The key to successful investing right now is to uncover great companies that are selling at bargain prices for no good reason. One of them, in my opinion, is FedEx (FDX), notes Mark Skousen, growth stock expert and editor of Home Run Trader.
Based in Memphis, Tennessee, FedEx is one of the world’s leading transportation companies and employs more than 570,000 team members worldwide.
The firm offers transportation solutions, e-commerce services and other business, supply chain and logistics services in more than 220 countries. It handles over 15 million shipments each day.
This is a company with a sterling reputation. It is consistently ranked among the world’s most admired and trusted companies. Fortune magazine declared FedEx one of the “100 Best Places to Work” and Forbes named it one of the “World’s Most Valuable Brands.”
FedEx generates over $89.5 billion in annual sales. And revenue is growing by 14% year over year.

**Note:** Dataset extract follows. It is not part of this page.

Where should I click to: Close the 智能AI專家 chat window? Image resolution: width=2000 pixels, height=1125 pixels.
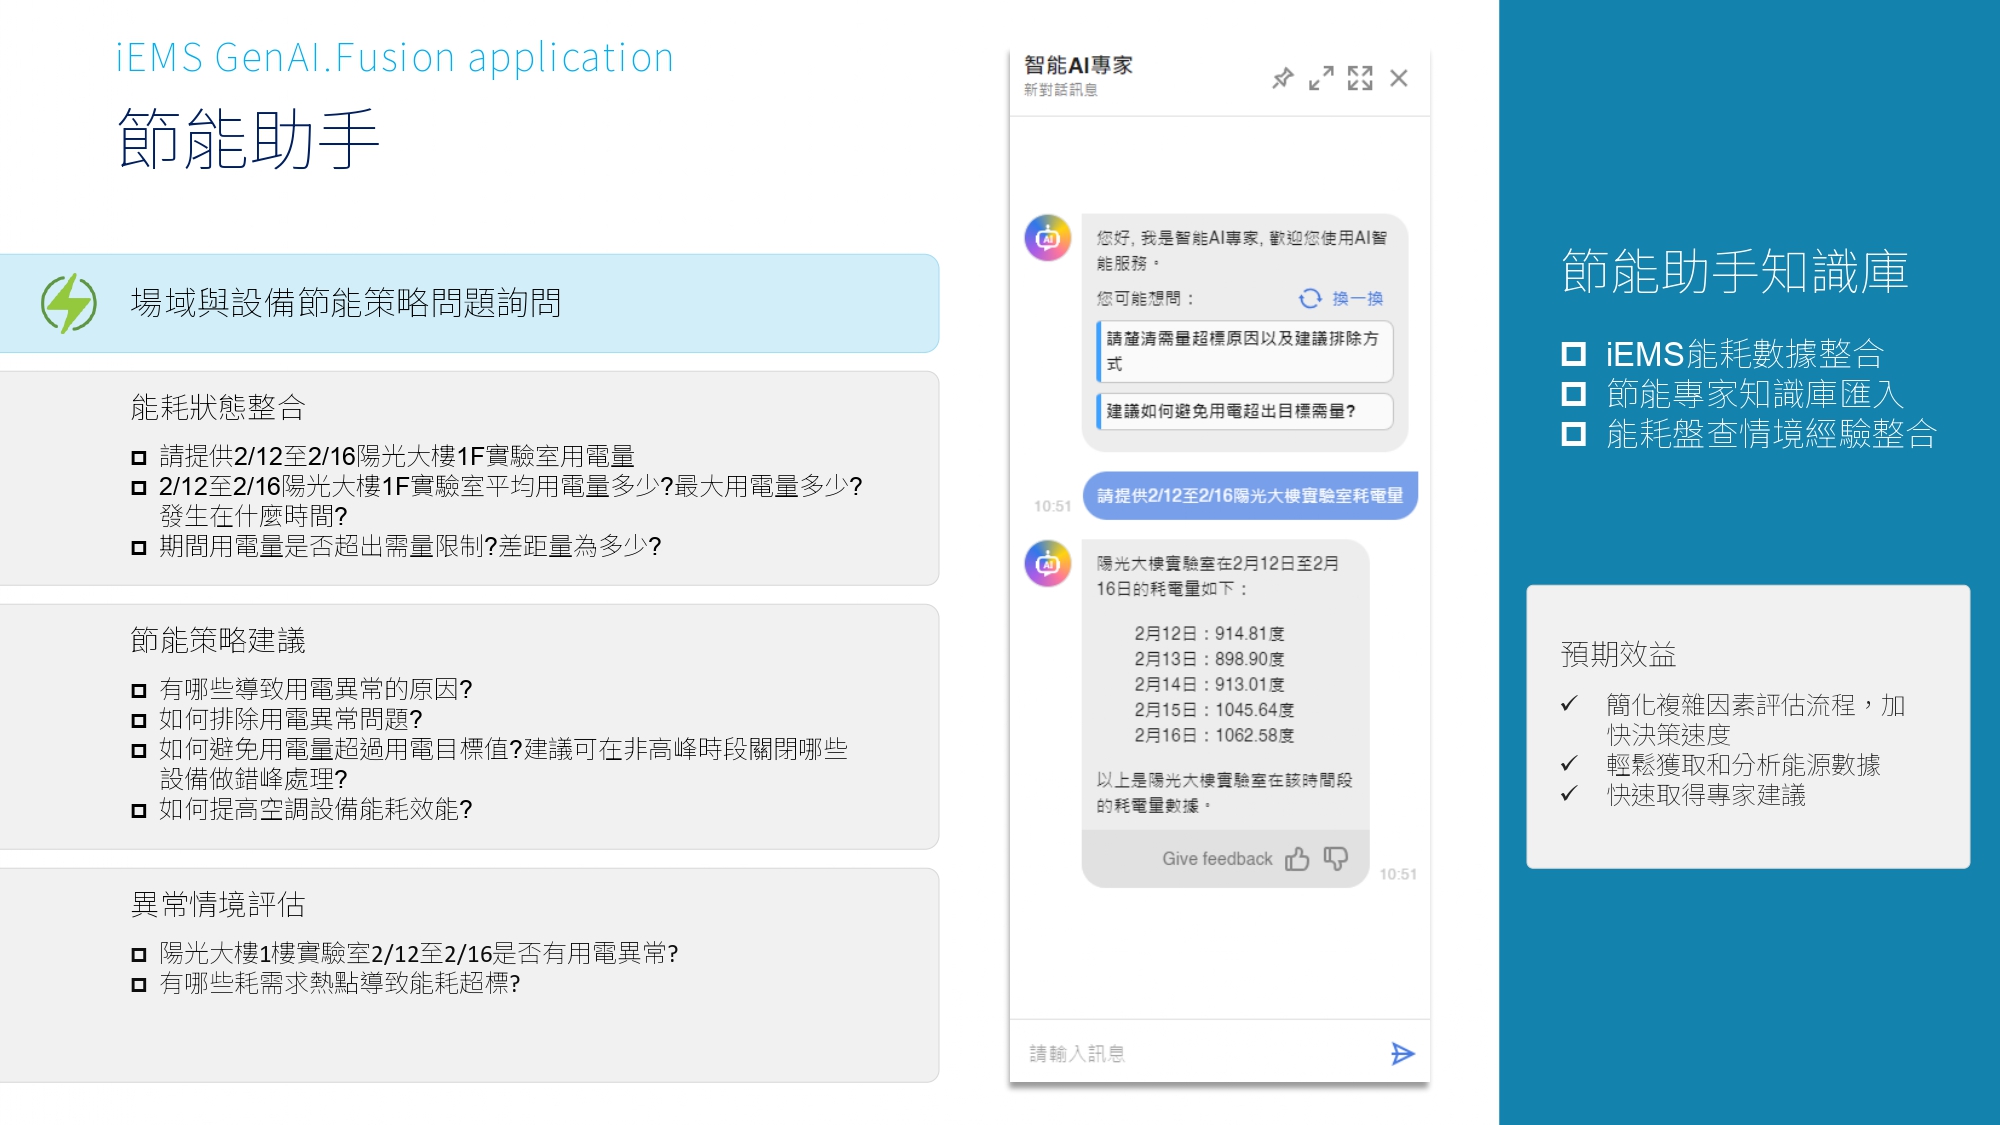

However, the stock is well off of its 52-week high of $320, even though earnings beat the Wall Street consensus by 13% in the most recent quarter.
Why is the stock down? Like many companies, FedEx has struggled with labor challenges in recent months, although those will ease as the pandemic wanes. A bigger challenge, according to some analysts, is the fact that even though FedEx provided critical services during the pandemic, the reopening of the economy in the United States and abroad will reduce the demand for its services.
I think that this analysis is wrong. People are not going to give up buying online just because the pandemic is over. E-commerce will continue to grow for many years to come. That means there will also be a growth in the number of packages to deliver.
And here’s a personal insight. I’ve had several FedEx packages delayed over the last two months. Each time I inquired about them — since the company has a good reputation for on-time delivery — I got the same explanation. The company is experiencing “record shipments.”
But, if the company is seeing record volume, that only makes the stock appear more undervalued at just 12 times trailing earnings and only nine times prospective earnings for the next 12 months. I believe the stock is an excellent buy at these levels — and ripe for a rebound. Buy FedEx Corp. at market. And set a protective stop at $175.